Does your car collect your personal data?

Many digital services and products collect user data intensively. But we don’t normally think of this as being done by a car, despite the fact that many of them are easily connected to the internet. The Mozilla Foundation has published a report that warns of the enormous amount of personal data collected by manufacturers, based on a study of the privacy policies of 25 major automobile brands. The study takes the United States as a reference point, although the Mozilla Foundation has also reviewed the privacy policies of the European Union, with a particular focus on Germany. The organization’s researchers examined the major brands on the market, such as Toyota, Volkswagen, BMW, Ford, Kia, Hyundai and Tesla.

The report’s findings are striking. According to the study, car manufacturers can collect more personal data than is necessary to operate and improve their vehicles. Among these are demographic data — name, age, gender, home address — but also user names on social networks or the contacts in your address book. In addition, some brands can even collect a car owner’s ethnicity, facial expressions, and information about their health and sex life.

After learning of the report, EL PAÍS contacted the Spanish subsidiary of several automotive brands to find out how their privacy policies are adapted to the national territory.

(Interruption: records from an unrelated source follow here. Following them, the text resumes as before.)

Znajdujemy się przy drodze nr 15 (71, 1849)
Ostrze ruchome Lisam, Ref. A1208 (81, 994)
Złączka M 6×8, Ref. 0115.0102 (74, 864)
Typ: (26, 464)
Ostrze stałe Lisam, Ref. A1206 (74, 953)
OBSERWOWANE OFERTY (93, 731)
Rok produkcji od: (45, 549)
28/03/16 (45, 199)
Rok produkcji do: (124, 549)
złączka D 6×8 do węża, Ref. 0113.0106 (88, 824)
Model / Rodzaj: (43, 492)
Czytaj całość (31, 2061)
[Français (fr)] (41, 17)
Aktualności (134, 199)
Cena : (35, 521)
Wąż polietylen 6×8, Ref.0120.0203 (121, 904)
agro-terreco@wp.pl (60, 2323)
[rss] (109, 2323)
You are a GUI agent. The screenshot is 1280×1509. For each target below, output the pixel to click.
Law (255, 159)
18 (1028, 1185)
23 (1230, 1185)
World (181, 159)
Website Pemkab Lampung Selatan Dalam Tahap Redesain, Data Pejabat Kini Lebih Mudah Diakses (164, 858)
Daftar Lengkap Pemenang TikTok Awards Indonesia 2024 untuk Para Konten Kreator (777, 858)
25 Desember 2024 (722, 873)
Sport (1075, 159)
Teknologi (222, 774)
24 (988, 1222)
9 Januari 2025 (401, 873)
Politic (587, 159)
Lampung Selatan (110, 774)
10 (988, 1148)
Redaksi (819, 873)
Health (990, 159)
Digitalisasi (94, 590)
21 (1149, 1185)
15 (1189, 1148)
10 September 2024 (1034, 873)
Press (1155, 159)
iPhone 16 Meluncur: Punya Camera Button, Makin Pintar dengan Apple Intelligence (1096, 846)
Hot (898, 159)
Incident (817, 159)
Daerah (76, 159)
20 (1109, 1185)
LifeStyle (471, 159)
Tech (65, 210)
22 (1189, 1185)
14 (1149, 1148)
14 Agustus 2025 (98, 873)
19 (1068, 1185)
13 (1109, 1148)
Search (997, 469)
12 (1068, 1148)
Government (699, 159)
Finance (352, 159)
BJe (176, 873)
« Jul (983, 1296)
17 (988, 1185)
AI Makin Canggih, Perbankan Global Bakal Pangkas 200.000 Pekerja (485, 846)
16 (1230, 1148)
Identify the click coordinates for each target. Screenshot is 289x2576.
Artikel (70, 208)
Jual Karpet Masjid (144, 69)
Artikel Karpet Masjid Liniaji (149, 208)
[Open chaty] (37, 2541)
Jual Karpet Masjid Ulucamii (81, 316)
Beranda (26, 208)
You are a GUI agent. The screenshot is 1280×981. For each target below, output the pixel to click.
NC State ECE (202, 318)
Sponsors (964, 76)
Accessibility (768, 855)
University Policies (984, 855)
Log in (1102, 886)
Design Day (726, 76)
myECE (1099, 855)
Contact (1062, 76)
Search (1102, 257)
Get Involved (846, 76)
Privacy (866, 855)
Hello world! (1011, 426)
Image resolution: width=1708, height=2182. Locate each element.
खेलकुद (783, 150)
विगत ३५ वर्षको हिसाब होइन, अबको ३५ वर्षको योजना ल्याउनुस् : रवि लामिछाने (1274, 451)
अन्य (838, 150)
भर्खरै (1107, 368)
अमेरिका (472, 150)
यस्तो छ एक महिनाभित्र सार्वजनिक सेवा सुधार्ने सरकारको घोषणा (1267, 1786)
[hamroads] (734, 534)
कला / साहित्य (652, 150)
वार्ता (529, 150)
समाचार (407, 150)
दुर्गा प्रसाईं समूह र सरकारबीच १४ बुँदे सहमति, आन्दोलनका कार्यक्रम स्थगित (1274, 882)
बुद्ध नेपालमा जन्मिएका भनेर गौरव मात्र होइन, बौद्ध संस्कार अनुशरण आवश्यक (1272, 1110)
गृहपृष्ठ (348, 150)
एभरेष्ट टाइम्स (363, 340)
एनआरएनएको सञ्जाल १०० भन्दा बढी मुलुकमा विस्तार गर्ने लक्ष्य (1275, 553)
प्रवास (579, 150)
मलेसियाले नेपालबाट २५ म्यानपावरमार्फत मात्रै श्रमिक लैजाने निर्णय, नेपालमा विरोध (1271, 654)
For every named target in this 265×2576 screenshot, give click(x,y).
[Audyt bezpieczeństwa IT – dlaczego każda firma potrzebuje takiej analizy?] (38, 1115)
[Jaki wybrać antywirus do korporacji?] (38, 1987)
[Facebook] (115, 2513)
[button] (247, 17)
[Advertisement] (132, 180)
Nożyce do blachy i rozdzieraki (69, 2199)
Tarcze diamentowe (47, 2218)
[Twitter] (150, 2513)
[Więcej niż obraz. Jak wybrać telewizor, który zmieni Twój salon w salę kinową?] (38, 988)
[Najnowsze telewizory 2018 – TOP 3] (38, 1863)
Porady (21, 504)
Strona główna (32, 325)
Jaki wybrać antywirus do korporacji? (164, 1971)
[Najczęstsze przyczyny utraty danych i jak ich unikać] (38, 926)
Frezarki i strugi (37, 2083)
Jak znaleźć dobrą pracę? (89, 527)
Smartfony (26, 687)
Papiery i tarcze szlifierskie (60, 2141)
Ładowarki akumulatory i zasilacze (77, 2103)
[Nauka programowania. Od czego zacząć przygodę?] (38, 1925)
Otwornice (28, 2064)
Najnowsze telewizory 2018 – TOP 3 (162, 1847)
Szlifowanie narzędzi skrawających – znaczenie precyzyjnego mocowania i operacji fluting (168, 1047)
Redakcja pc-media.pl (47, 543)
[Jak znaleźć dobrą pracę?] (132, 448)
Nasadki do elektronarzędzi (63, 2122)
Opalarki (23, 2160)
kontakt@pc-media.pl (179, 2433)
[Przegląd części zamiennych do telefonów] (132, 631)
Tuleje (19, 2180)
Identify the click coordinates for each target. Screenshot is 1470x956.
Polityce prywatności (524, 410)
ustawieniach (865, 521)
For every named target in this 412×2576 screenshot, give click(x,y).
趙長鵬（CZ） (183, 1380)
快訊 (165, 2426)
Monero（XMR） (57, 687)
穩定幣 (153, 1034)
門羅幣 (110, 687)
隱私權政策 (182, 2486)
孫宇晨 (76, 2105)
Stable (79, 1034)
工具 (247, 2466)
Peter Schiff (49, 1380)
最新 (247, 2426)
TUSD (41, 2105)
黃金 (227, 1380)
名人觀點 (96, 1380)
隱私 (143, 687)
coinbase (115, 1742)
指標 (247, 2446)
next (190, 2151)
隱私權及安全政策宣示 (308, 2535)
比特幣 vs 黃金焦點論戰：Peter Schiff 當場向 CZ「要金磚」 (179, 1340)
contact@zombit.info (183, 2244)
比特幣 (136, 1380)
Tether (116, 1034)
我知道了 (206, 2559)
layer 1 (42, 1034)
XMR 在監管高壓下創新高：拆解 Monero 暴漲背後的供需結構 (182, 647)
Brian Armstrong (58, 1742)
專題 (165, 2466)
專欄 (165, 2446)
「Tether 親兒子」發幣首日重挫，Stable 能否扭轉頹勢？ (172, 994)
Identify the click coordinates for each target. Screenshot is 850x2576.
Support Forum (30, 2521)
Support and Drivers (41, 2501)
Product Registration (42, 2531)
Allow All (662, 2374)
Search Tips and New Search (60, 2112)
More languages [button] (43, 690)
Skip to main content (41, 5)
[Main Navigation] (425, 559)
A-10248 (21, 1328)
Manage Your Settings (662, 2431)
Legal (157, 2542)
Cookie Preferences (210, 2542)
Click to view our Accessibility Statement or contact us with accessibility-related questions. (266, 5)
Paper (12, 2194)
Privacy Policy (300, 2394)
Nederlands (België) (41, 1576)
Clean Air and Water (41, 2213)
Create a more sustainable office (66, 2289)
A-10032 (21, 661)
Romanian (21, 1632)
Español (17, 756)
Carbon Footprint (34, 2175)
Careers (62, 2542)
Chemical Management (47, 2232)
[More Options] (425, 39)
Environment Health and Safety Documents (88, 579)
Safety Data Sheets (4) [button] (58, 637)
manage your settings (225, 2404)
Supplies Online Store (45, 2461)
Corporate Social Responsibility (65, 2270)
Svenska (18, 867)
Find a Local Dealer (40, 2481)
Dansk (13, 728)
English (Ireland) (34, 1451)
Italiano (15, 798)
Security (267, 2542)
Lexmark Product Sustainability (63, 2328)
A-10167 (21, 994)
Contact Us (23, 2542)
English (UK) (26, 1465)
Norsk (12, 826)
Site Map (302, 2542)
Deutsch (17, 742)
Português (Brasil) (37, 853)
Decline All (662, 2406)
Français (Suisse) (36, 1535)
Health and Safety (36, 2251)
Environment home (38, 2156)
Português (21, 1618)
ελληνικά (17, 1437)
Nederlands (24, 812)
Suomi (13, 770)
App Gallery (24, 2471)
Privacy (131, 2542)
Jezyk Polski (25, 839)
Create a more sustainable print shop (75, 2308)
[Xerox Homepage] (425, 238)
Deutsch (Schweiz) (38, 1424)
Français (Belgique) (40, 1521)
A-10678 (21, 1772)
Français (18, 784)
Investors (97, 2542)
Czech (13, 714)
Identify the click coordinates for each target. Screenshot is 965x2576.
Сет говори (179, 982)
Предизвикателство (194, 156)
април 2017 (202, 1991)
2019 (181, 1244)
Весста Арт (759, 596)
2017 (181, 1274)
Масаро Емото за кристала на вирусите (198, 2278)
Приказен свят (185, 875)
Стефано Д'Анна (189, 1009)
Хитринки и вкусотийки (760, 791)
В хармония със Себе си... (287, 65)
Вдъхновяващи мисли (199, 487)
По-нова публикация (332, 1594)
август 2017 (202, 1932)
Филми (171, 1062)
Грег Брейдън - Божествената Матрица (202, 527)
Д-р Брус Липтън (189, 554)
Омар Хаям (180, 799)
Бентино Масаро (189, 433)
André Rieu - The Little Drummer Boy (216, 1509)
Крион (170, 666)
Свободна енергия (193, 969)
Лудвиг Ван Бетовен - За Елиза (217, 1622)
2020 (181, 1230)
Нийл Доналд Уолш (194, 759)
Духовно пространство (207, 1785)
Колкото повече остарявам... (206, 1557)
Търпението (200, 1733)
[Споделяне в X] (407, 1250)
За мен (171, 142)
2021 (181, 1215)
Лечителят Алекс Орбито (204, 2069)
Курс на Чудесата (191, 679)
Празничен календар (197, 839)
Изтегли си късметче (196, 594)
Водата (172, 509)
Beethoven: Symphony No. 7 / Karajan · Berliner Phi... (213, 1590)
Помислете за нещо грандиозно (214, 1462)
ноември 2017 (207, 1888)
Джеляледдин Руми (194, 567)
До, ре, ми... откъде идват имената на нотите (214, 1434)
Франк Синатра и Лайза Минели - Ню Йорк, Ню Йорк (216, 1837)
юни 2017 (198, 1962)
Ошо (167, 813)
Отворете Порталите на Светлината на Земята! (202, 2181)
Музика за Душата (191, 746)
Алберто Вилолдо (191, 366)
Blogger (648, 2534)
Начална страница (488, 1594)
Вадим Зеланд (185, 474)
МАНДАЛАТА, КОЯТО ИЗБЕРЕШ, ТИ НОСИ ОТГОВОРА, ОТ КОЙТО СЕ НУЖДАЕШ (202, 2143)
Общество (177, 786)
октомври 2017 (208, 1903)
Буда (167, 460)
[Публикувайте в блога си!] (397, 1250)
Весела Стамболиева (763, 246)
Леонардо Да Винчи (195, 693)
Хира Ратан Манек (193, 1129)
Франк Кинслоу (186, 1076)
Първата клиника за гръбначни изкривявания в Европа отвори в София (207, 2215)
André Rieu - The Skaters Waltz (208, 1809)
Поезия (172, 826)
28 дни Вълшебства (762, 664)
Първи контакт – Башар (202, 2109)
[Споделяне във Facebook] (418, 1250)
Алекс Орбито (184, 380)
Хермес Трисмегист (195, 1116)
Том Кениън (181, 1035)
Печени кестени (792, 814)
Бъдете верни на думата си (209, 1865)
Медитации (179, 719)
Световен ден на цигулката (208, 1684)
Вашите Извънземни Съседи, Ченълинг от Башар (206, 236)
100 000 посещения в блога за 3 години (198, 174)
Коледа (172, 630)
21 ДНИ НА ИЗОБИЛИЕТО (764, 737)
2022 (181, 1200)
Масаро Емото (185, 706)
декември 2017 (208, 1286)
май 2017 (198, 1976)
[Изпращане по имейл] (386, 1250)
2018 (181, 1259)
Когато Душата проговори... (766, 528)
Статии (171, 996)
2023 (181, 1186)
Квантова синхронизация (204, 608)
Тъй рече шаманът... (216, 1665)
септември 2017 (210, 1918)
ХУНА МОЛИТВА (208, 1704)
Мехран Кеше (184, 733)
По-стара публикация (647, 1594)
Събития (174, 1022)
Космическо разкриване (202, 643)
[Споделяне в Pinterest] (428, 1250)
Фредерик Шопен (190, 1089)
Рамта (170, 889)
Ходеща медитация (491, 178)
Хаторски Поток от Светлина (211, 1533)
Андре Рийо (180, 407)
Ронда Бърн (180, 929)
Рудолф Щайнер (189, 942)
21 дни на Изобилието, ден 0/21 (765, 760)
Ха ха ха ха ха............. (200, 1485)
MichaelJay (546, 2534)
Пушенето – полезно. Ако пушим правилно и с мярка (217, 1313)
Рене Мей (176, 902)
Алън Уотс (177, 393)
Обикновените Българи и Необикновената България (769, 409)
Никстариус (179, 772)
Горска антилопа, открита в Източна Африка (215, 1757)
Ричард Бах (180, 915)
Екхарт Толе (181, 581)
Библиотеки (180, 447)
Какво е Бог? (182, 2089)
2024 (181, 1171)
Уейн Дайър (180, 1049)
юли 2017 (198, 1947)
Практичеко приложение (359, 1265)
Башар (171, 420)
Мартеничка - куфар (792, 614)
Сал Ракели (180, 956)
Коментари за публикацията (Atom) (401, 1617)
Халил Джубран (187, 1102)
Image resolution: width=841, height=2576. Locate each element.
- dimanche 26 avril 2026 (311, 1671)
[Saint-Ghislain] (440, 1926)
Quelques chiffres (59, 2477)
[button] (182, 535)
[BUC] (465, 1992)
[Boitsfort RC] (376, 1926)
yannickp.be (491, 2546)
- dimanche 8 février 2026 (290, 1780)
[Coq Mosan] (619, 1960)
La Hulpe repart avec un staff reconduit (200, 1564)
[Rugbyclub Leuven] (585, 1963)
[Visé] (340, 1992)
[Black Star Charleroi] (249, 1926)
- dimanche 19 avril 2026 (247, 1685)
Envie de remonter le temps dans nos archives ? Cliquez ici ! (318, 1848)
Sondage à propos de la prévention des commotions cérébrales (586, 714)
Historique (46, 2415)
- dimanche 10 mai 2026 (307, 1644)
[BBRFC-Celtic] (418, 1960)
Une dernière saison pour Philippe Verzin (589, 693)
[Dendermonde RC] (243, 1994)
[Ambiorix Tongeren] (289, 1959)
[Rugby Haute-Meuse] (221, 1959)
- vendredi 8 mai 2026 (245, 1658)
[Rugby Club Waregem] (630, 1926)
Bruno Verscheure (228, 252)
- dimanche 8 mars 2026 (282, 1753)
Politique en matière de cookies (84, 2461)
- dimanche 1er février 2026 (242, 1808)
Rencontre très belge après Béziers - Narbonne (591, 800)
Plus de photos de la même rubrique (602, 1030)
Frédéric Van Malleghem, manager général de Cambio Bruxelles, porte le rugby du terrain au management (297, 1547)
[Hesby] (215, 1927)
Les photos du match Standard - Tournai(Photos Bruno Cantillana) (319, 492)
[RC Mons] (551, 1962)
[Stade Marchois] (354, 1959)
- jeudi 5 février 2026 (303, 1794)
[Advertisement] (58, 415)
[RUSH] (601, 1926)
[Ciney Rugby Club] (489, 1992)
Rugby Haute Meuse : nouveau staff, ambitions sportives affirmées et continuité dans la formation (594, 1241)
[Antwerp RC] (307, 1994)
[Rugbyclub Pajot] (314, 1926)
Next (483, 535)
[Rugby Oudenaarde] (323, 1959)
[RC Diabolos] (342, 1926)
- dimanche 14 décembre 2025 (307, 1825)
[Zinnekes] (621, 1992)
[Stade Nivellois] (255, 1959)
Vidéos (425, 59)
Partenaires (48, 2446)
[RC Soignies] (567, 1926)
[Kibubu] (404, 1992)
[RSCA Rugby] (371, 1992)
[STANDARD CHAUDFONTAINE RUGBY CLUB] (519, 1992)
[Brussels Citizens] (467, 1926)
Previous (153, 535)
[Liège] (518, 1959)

Only Nissan Iberia replied, stating that it strictly complies with the European General Data Protection Regulation (GDPR), and that it does not collect or process sensitive personal data. “The statements made in that report on the collection and processing of personal data are not related to data privacy practices in Nissan Europe, to which we adhere in all countries in this market,” the company said. Nissan did not specify what kind of personal data its cars collect or what kind of consent is requested from the owner.

Samuel Parra, a lawyer specializing in technology law, notes that for the processing of our data to be valid, consent must be an informed process. “If they want a customer to consent to four different treatments [the term treatment includes the collection and subsequent processing or transfer of information] they have to offer them four separate boxes [to tick]. Block acceptance of the entire privacy policy renders the consent invalid.”

Cars, therefore, cannot collect any personal data, including any information that can identify the person or the vehicle. “If they add that your car has traveled from Murcia to Madrid, they are geolocating the vehicle in space and time. And this information can be considered personal,” Parra points out.

The report forms part of the Mozilla Foundation’s “Privacy Not Included” research series, which analyzes the extent of privacy in different areas, such as mental health apps and entertainment. The Foundation’s researchers spent 600 hours on their automobile report, with 24 hours dedicated to each brand.

“As cars become more connected and more computerized, they have become more and more of a privacy nightmare,” says Jen Caltrider, director of the “Privacy Not Included” program. “Cars now come with many built-in sensors, such as microphones and cameras.” Personal data is collected when people interact with their vehicle. According to the researchers, they do this through those sensors, integrated digital services, or the car’s app, which becomes a gateway to the content on our phone.

There are not many specific numbers on the volume of business that data from the automotive industry can move but in 2016 the consulting firm McKinsey & Co estimated that by 2030 they could become profitable enough to generate $750 billion. A recent forecast, published by Statista, talks of revenues of more than $20 billion by the same date.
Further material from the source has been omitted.